Task to complete:
Would you please copy each line of the data in which the string "tecnología" occurs?

[Data supplied]

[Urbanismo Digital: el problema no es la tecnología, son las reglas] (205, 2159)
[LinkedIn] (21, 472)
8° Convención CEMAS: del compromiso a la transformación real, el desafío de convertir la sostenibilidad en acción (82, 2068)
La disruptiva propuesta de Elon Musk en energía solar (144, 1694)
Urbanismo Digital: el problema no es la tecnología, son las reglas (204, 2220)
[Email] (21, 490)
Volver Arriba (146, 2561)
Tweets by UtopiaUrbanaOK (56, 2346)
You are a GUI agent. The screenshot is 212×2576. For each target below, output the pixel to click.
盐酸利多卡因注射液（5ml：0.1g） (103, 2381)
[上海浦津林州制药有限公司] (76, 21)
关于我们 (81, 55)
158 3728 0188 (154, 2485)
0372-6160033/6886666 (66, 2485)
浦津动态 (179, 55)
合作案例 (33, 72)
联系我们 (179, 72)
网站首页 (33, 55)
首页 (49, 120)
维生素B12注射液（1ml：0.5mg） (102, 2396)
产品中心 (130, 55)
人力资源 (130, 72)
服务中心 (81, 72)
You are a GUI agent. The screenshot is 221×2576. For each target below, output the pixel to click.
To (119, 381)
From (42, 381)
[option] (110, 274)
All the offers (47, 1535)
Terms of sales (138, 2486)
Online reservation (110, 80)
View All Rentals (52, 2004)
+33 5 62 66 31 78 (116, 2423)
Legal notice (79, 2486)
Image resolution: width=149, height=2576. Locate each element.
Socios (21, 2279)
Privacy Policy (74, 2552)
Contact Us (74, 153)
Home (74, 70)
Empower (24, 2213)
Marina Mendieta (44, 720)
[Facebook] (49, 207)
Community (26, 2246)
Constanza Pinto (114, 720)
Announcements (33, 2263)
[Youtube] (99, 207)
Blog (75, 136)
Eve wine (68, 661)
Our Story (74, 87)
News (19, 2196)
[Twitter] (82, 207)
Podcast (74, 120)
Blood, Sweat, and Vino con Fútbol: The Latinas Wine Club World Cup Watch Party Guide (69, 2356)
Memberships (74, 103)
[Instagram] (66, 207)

[/Data supplied]

Task solution:
[Urbanismo Digital: el problema no es la tecnología, son las reglas] (205, 2159)
Urbanismo Digital: el problema no es la tecnología, son las reglas (204, 2220)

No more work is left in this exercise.